The binarization results in Figures below show the superior performance of the proposed thresholding technique.

Figure 2(a) illustrates a faint characters degraded document image. Our binarization technique first constructs a contrast image by the local image maximum and minimum and then extracts the high contrast image (Fig. 2(b)) which is used to suppress the background noise and artifacts. Then Sauvola’s algorithm is applied on the input image (Fig. 2(c)) to detect all the text pixels (low and correctly contrasted). After that, we combine sequentially between the two results by detecting in Sauvola binarization image the set of pixels overlapping with each text pixel of the high contrast image to produce the final binarization.
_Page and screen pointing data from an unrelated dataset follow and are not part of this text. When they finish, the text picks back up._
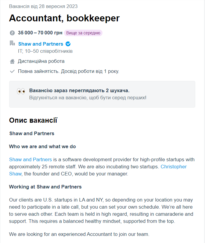Click the house icon for remote work

tap(12, 61)
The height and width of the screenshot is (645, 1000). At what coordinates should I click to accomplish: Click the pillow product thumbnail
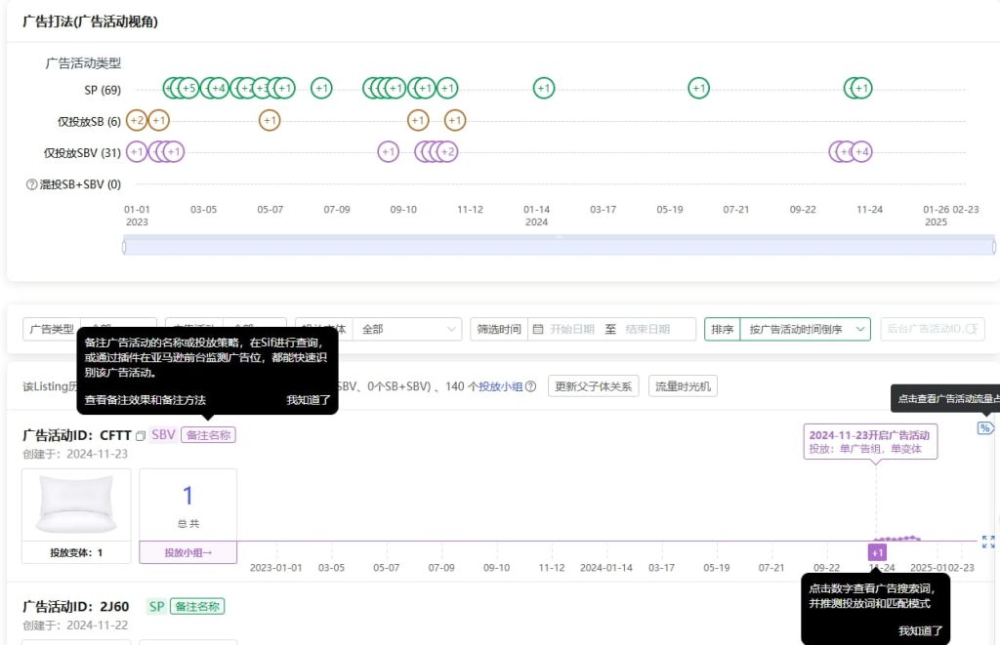coord(76,504)
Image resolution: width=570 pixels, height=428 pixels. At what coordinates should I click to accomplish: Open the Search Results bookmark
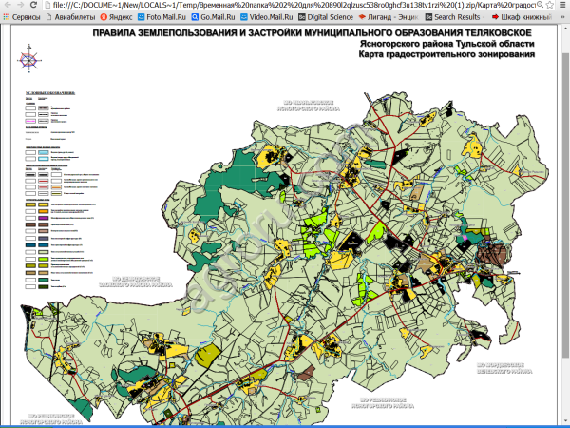(x=455, y=17)
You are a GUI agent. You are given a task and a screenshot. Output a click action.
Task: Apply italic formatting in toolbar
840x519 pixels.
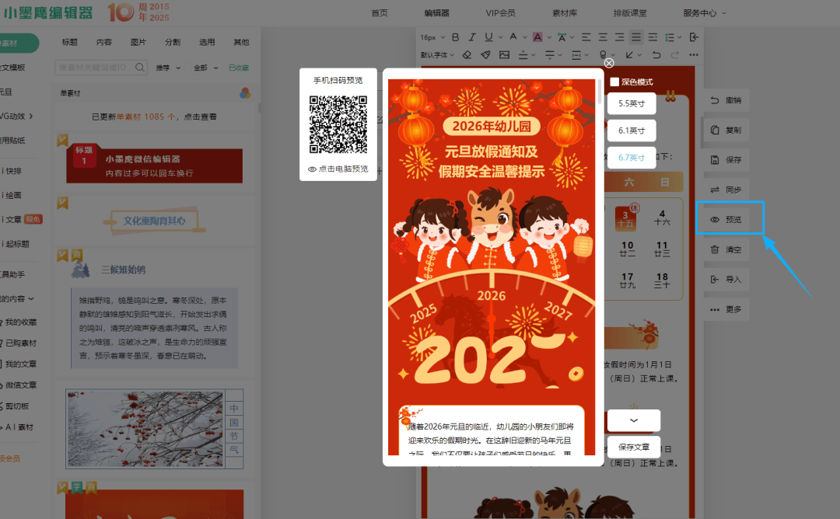472,37

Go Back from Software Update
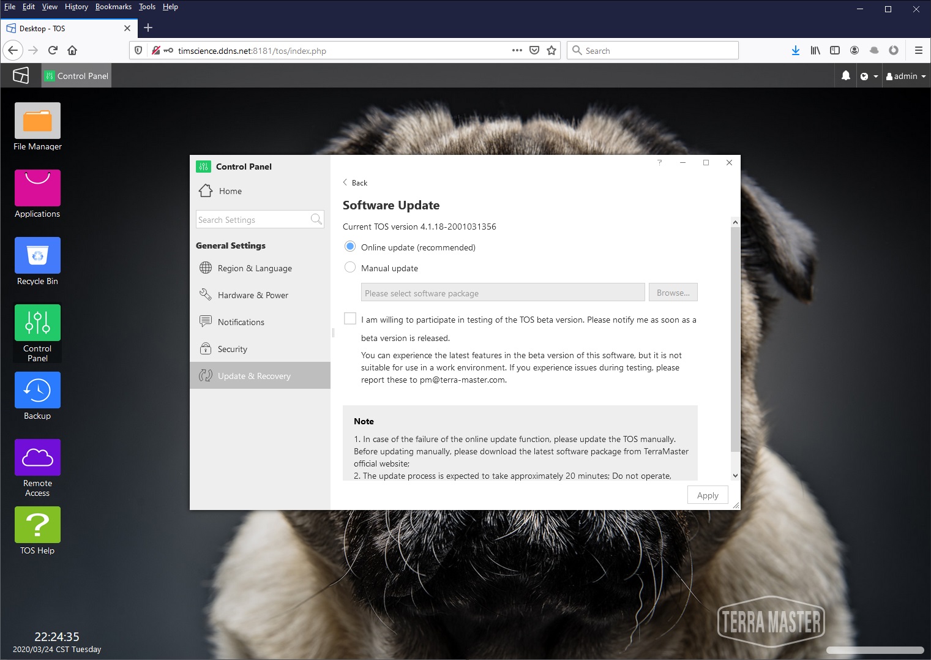(x=355, y=182)
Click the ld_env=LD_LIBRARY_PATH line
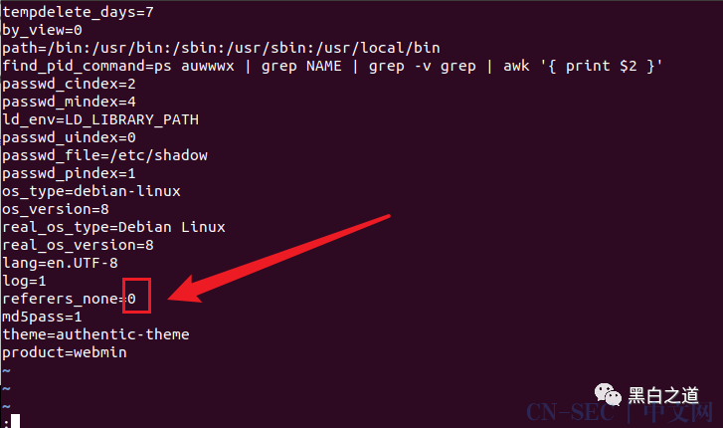 (x=100, y=119)
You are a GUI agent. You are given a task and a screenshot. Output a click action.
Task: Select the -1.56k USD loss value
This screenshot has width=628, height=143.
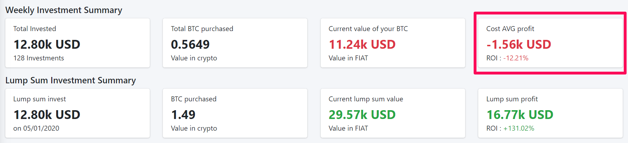pos(519,44)
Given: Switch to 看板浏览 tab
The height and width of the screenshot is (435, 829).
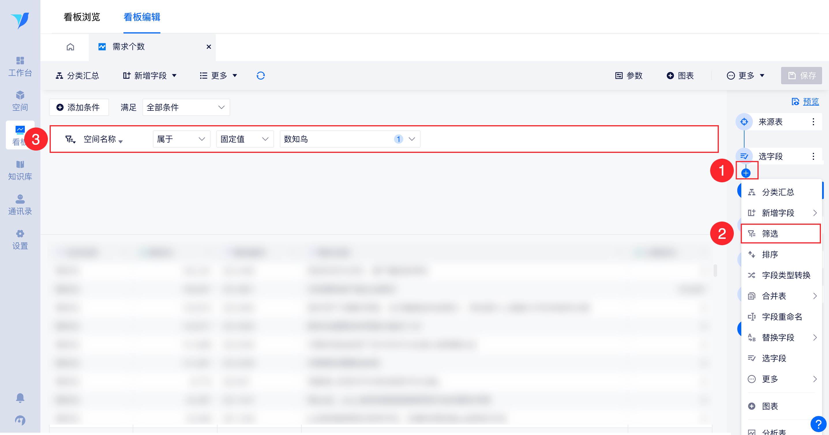Looking at the screenshot, I should [82, 17].
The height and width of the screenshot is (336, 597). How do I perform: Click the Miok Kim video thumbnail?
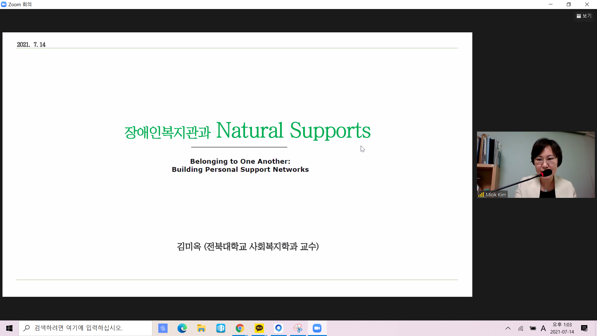(x=536, y=165)
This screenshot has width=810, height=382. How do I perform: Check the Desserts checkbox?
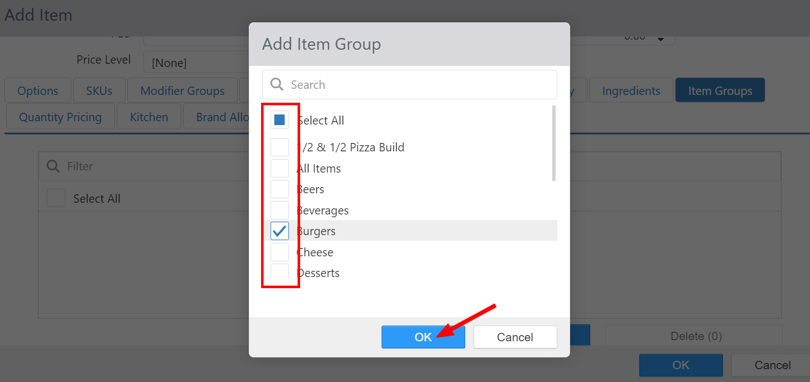(x=279, y=272)
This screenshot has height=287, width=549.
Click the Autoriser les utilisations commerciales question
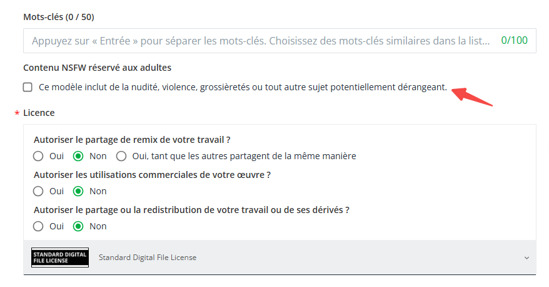153,175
As can be seen in Fig. 2(f) (the final result) the faint characters are reasonably well detected by using our method. On the other hand, Sauvola’s method produces a lot of noise due to the variation within the document background, Su’s method and Howe’s method cannot detect some weak characters .

Fig. 2.
figure 2

Image HW2 from the DIBCO’11 test dataset: (a) input image, (b) high contrast image, (c) binarization result obtained using Sauvola’s method, (d) Su’s method (ranked 2nd in DIBCO’11), (e) Howe’s method (ranked 3rd in DIBCO’11) and (f) the result of the proposed method

Figure 4(a) illustrates a bleed-through degraded document image, as can be seen in Fig. 4(c) the bleed-through is reasonably well removed by using our method. The proposed method can suppress more noise than Sauvola’s method because it suppresses the contrast of the document background through the normalization in the initialization step. As a comparison, Sauvola’s method simply classifies dark background pixels as the text pixels improperly.

Figures 3(a) and 5(a) illustrate a faint characters degraded document image. Figure 5 shows that the proposed technique is tolerant to the variations in document contrast and able to binarize faint characters and badly illuminated image with little background noise where some other methods may either introduce a certain amount of noise or fail to detect the document text with a low image contrast shown in Fig. 3(c).

Fig. 3.
figure 3

Image H12 from the HDIBCO’12 test dataset: (a) input image, (b) binarization results obtained using Sauvola’s method, (c) Lelore’s method (ranked 2nd in H-DIBCO’12) and (d) the proposed method

Figures 2, 3, 4 and 5 further show four document binarization examples. As shown, our proposed method extracts the text properly from document images that suffer from different types of degradation. On the other hand, Sauvola’s method often produces a certain amount of noise due to the variation within the background.

Fig. 4.
figure 4

Image HW4 from the DIBCO’13 test dataset: (a) input image, (b) binarization results obtained using Sauvola’s method and (c) the proposed method

Fig. 5.
figure 5

Image H04 from the HDIBCO’10 test dataset: (a) input image, (b) Sauvola’s method and (c) the proposed method

4 Conclusion and Future Prospects

This paper presents an efficient historical document image binarization technique that is efficient against different types of document degradation such as faint characters and uneven illumination. The proposed technique makes use of Sauvola’s algorithm and the image contrast that is evaluated based on the local minimum and maximum. Such a combined method leads, as shown in the experiments, to high accuracy when applied to historical document images, with a variety of degradations. The proposed method succeeds indeed to capture low and correctly contrasted objects inside a single document. However, the performance of our binarization method is limited in case of both small and large objects in a same document; Sauvola’s method fails to retrieve all objects correctly because its window parameter is defined for an image as a whole. In future work we will focus on handling various object sizes.